Prothero's in pretending to be ill."

"You only pretended?"

"Yes, to get you away. You see, Lady Clifton-Wyatt got after me, accused me of being a spy, of carrying messages that resulted in the sinking of ships and the killing of men. She said that the police came to our house, and Sir Joseph tried to kill one of them and killed his own wife and then was shot by an officer and that they gave out the story that Sir Joseph and Lady Webling died of ptomaine poisoning. She said Nicky Easton was shot in the Tower. Oh, an awful story she told, and I was afraid she'd tell you, so I spirited you away on the pretext of illness."

Davidge was astounded at this confirmation of Larrey's story. He said:

"But it wasn't true what Lady C.-W. told?"

"Most of it was false, but it was fiction founded on fact, and I couldn't explain it without breaking my oath. And now I've pretty nearly broken it, after all. I've sprained it badly."

"Don't you want to go on and--finish it off?"

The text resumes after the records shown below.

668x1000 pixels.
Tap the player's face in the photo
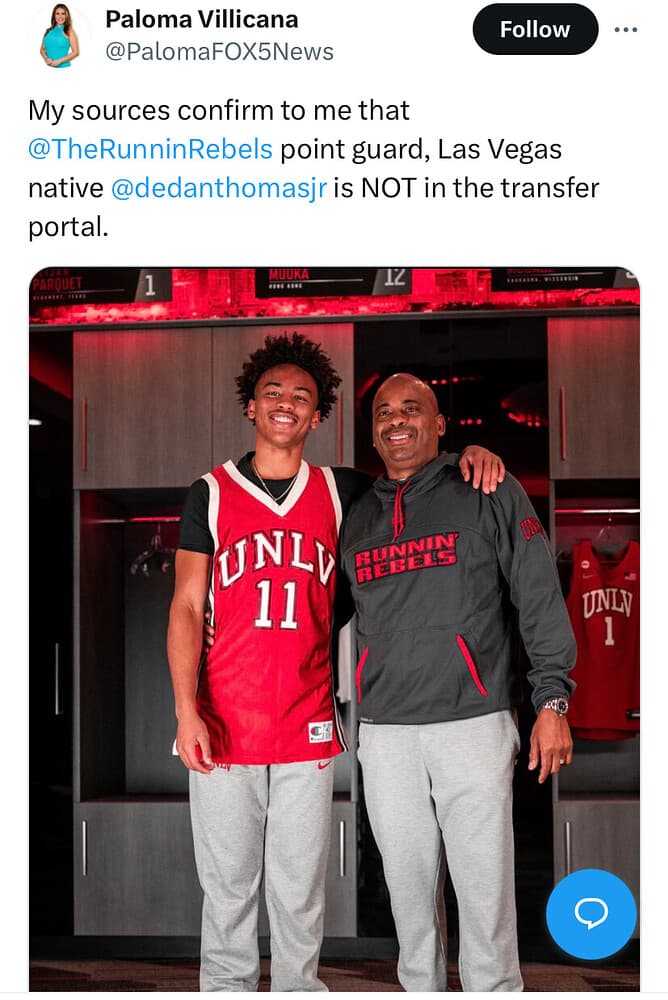(284, 405)
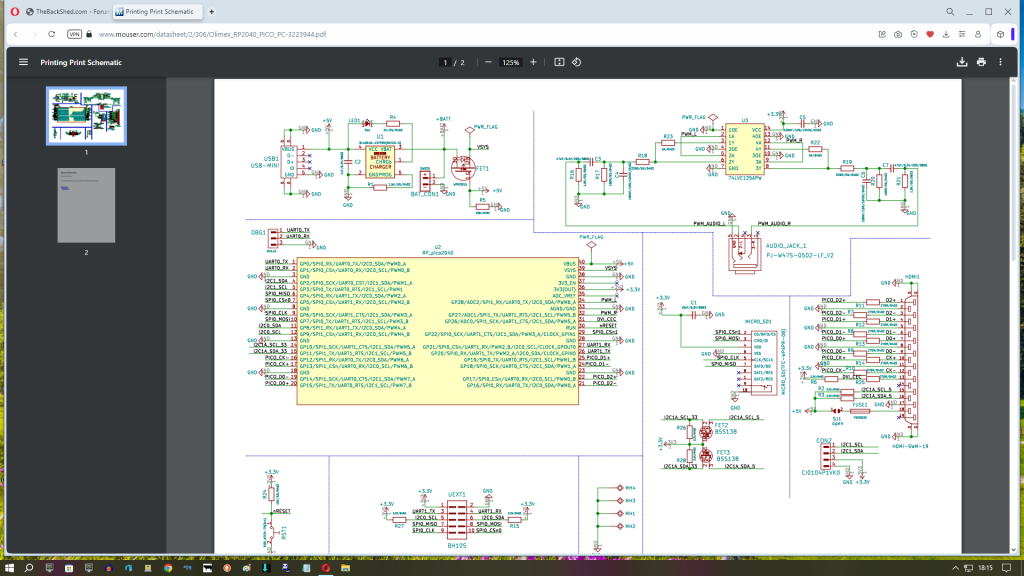The image size is (1024, 576).
Task: Click the zoom percentage field
Action: click(x=510, y=62)
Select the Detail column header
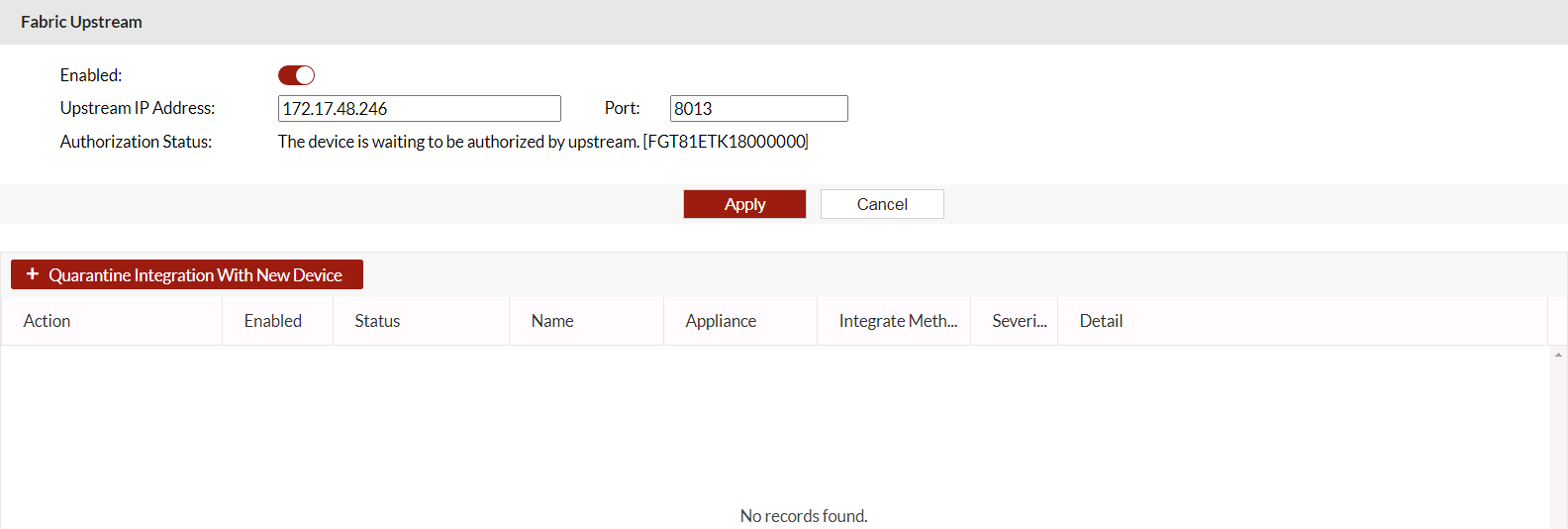 (1101, 321)
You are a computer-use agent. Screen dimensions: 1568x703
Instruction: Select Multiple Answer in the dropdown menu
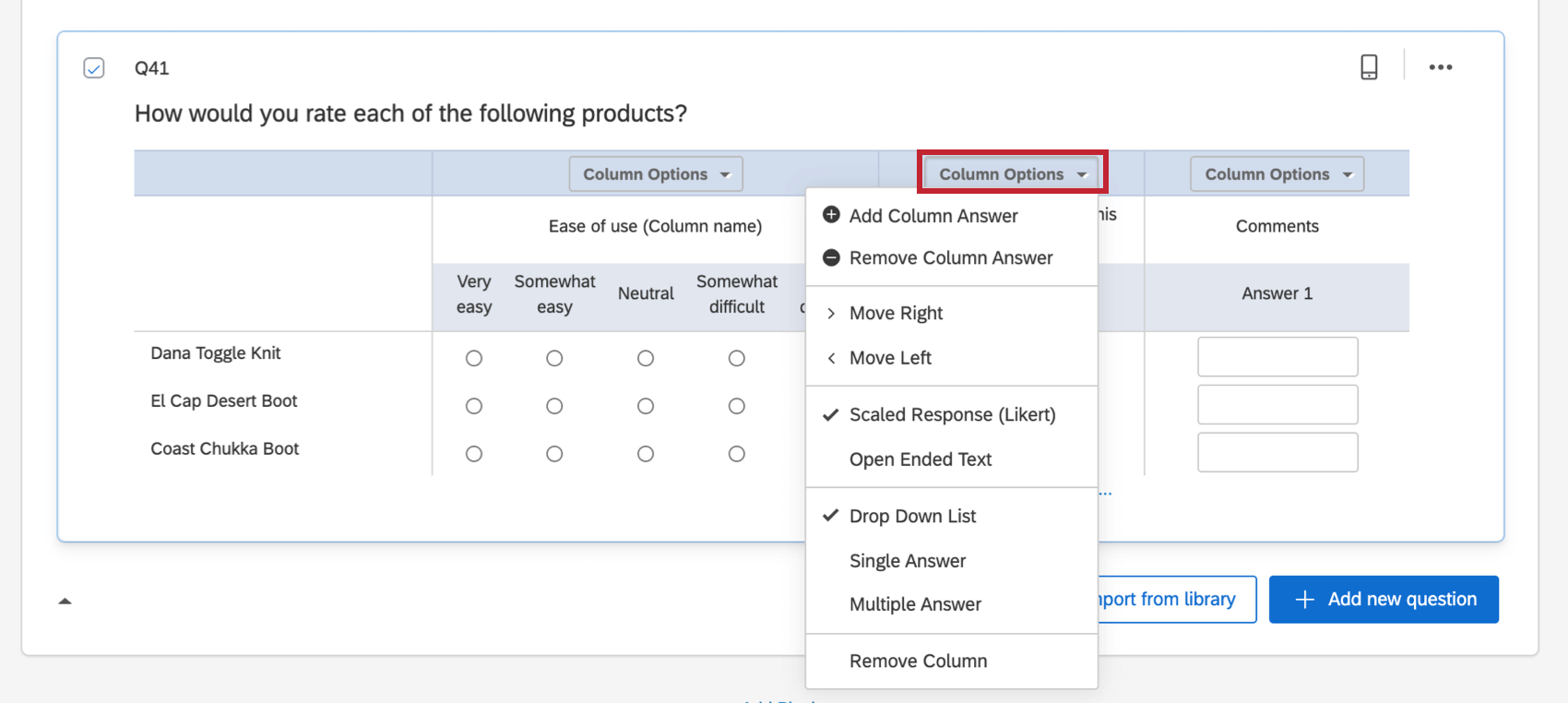[x=915, y=604]
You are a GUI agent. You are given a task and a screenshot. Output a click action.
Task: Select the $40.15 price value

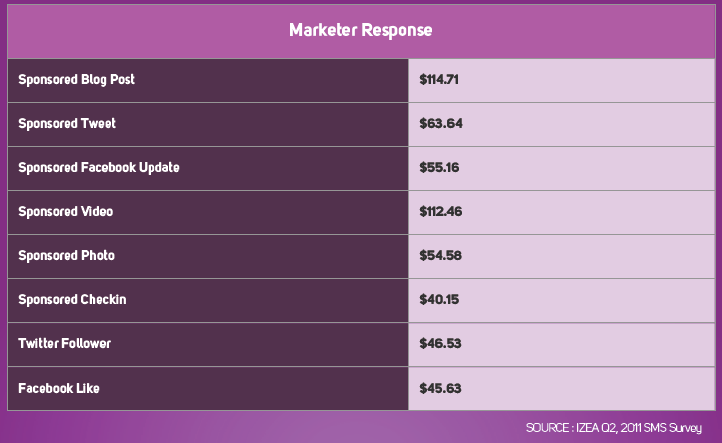[x=439, y=300]
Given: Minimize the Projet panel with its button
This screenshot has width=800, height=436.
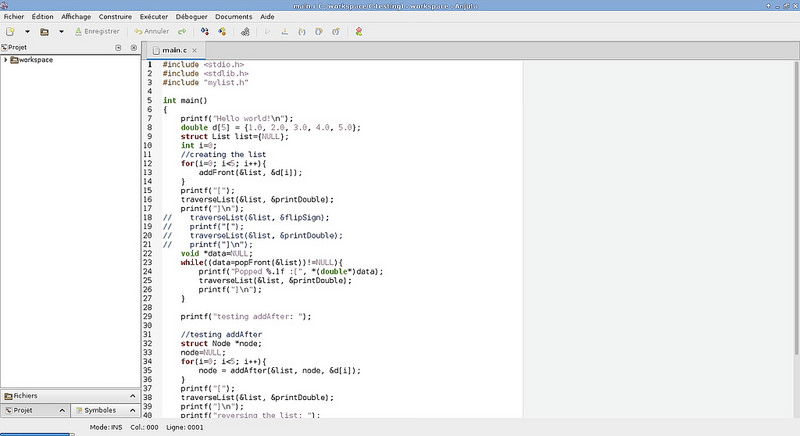Looking at the screenshot, I should tap(119, 47).
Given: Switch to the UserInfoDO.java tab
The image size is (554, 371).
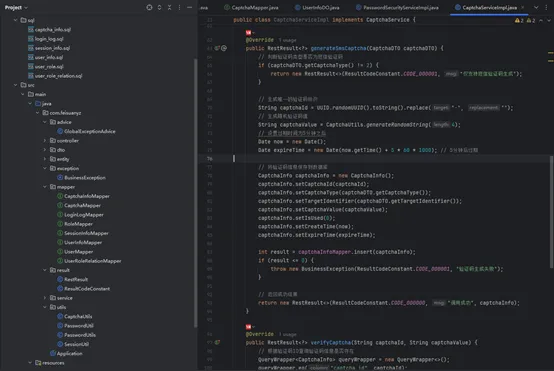Looking at the screenshot, I should [x=317, y=7].
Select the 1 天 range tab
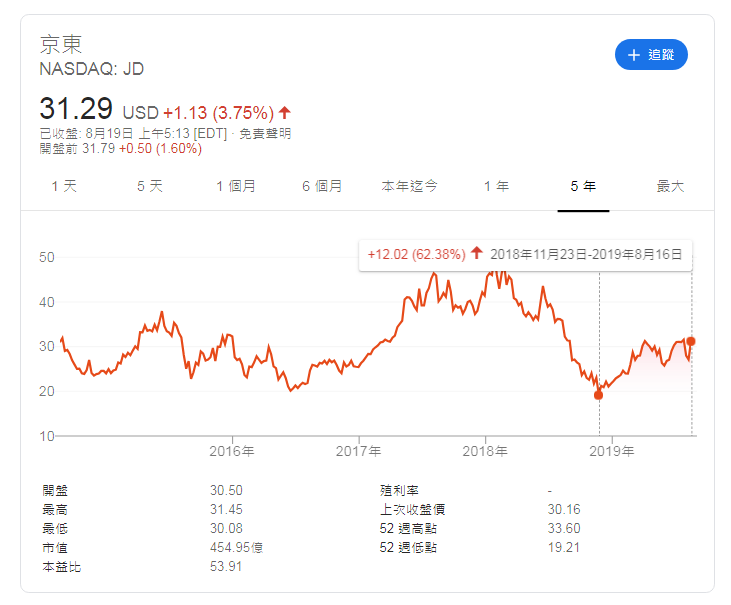The width and height of the screenshot is (731, 605). (64, 186)
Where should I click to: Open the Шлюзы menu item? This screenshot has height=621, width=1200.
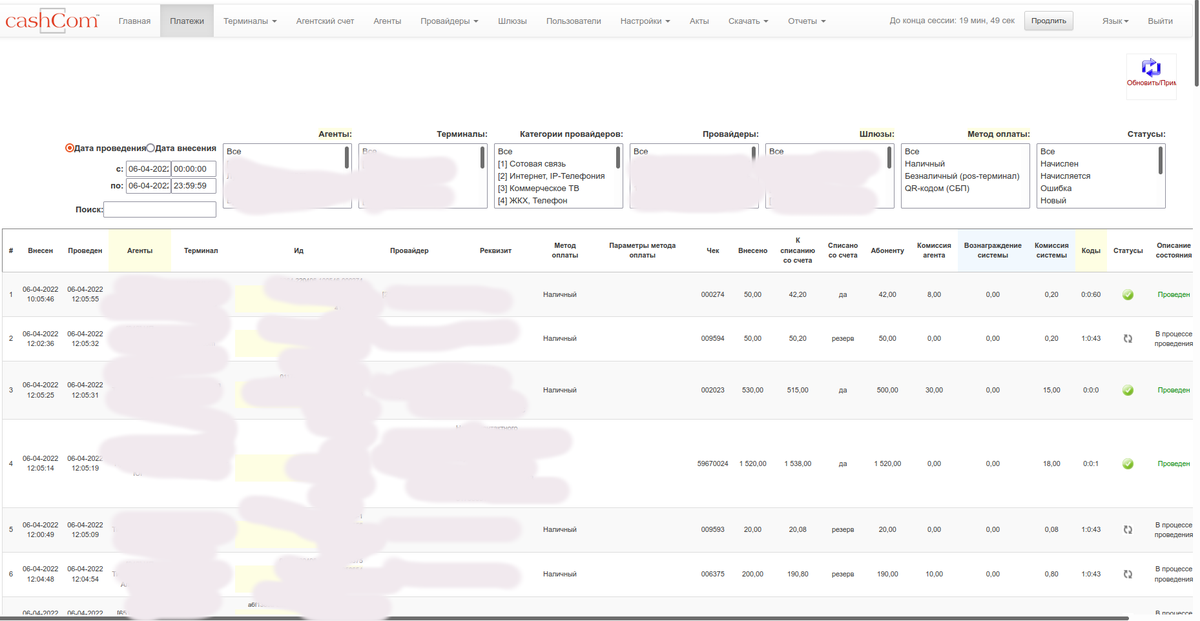[512, 21]
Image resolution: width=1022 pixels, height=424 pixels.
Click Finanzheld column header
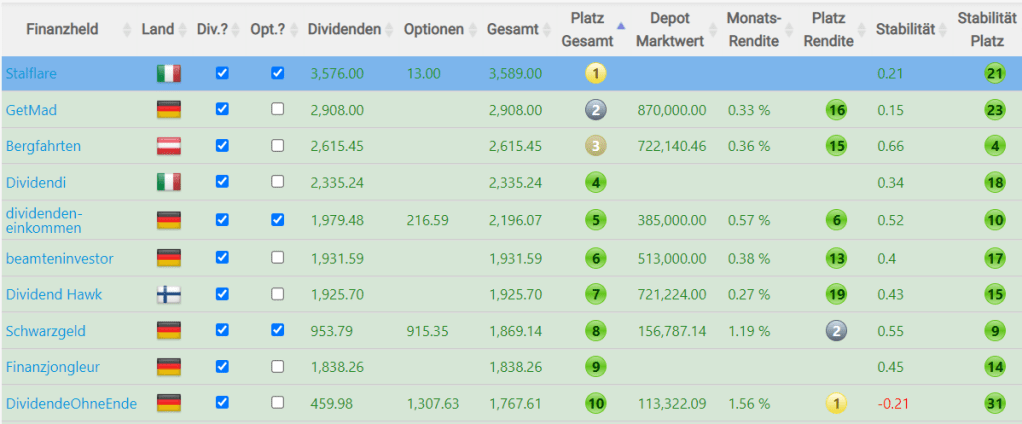click(62, 29)
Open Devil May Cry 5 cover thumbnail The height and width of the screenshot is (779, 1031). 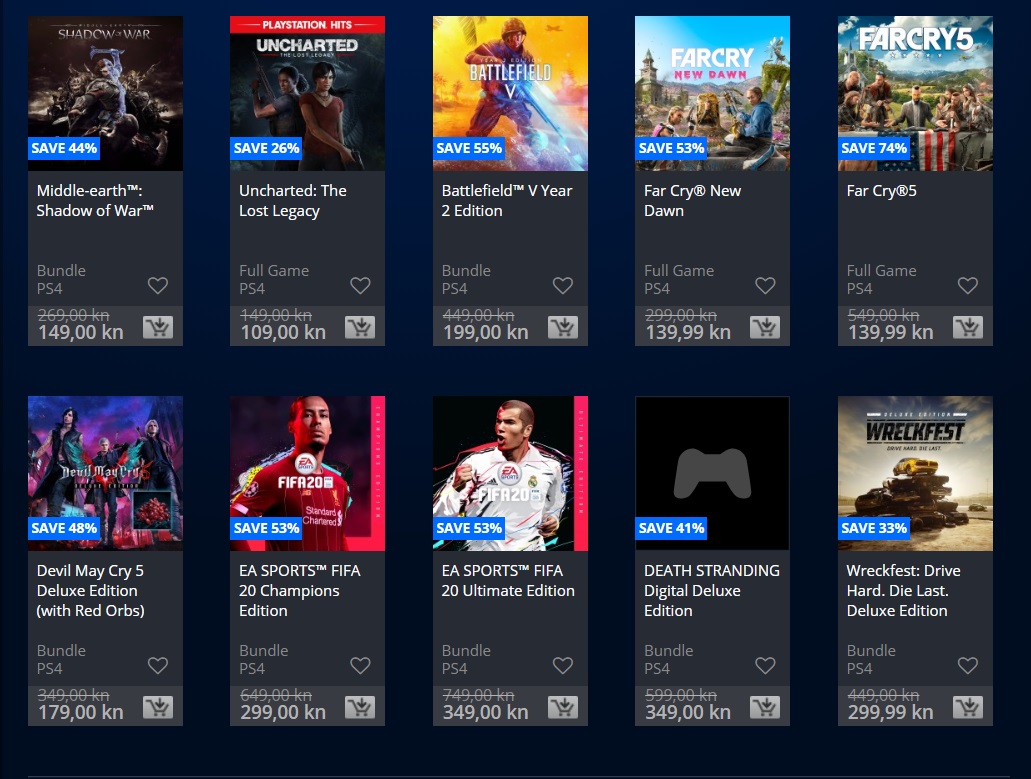click(x=105, y=473)
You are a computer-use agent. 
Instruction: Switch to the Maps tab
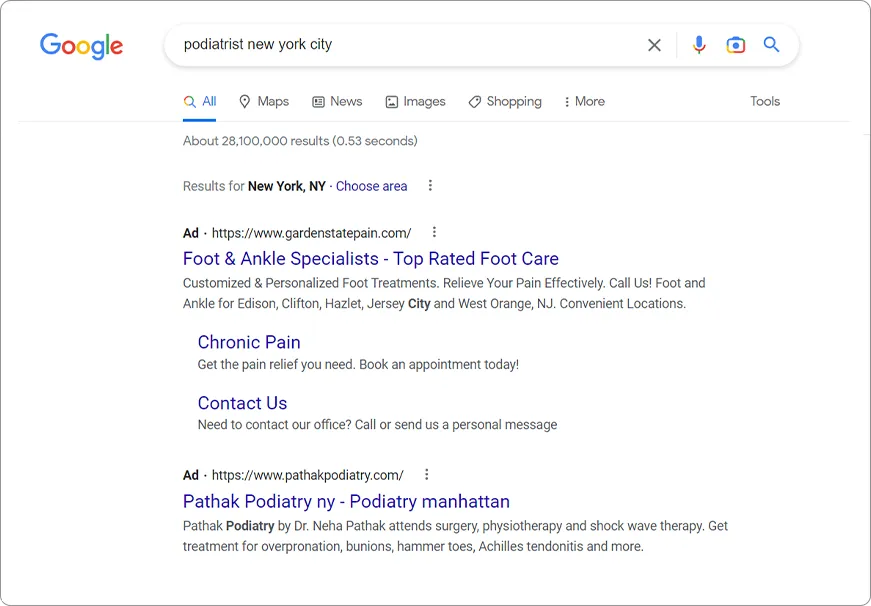[264, 102]
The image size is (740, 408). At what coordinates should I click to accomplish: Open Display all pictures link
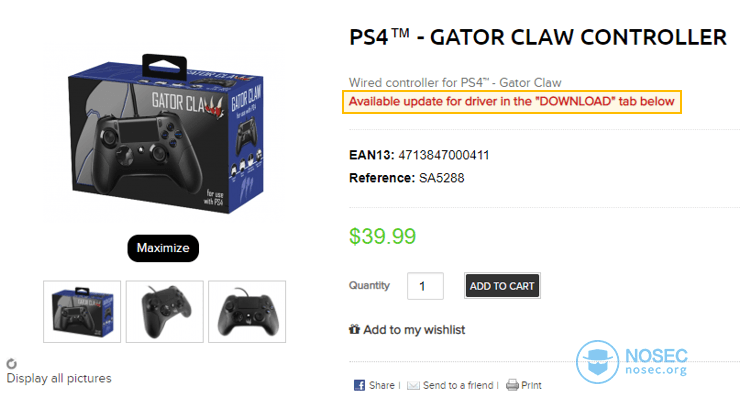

"I want to--oh, how I want to! but I've got to save a few shreds of respectability. I kidnapped you the day you were going to tea with Lady C.-W. to keep you from her. I wish now I'd let you go. Then you'd have known the worst of me--or worse than the worst."

She turned a harrowed glance his way, and saw, to her bewilderment, that he was smiling broadly. Then he seized her hands and felt a need to gather her home to his arms.

She was so amazed that she fell back to stare at him. Studying his radiant face, she somehow guessed that he had known part of her story before and was glad to hear her confess it, but her intuition missed fire when she guessed at the source of his information.

"You have been talking to Lady Clifton-Wyatt, after all!"

"Not since I saw her with you."

"Then who told you?"

He laughed now, for it pleased him mightily to have her read his heart so true.

"The main thing is that you told me. And now once more I ask you: will you marry me?"

This startled her indeed. She startled him no less by her brusquerie:

"Certainly not."

"And why not?"

"I'll marry no man who is so careless whom he marries as you are."

CHAPTER IX

The whimsical solemnity of this made him roar. But a man does not love a woman the less for being feminine, and when she thwarts him by a womanliness she delights him excruciatingly.

But Mamise was in earnest. She believed in one emotion at a time. It offended her to have Davidge suggest that the funeral baked meats of her tragedy should coldly furnish forth a wedding breakfast. She wanted to revel awhile in her elegiac humor and pay full honor to her sorrow, full penalty for her guilt. She put aside his amorous impatience and returned to her theme.

"Well, after all the evil I have done, I wanted to make some atonement. I was involved in the sinking of I don't know how many ships, and I wanted to take some part in building others. So when I met you and you told me that women could build ships, too, you wakened a great hope in me, and an ambition. I wanted to get out in the yards and swing a sledge or drive a riveting-gun."

"With those hands?" He laughed and reached for them.

She put them out of sight back of her as one removes dangerous toys from the clutch of a child, and went on:

"But you wouldn't let me. So I took up the next best thing, office work. I studied that hateful stenography and learned to play a typewriter."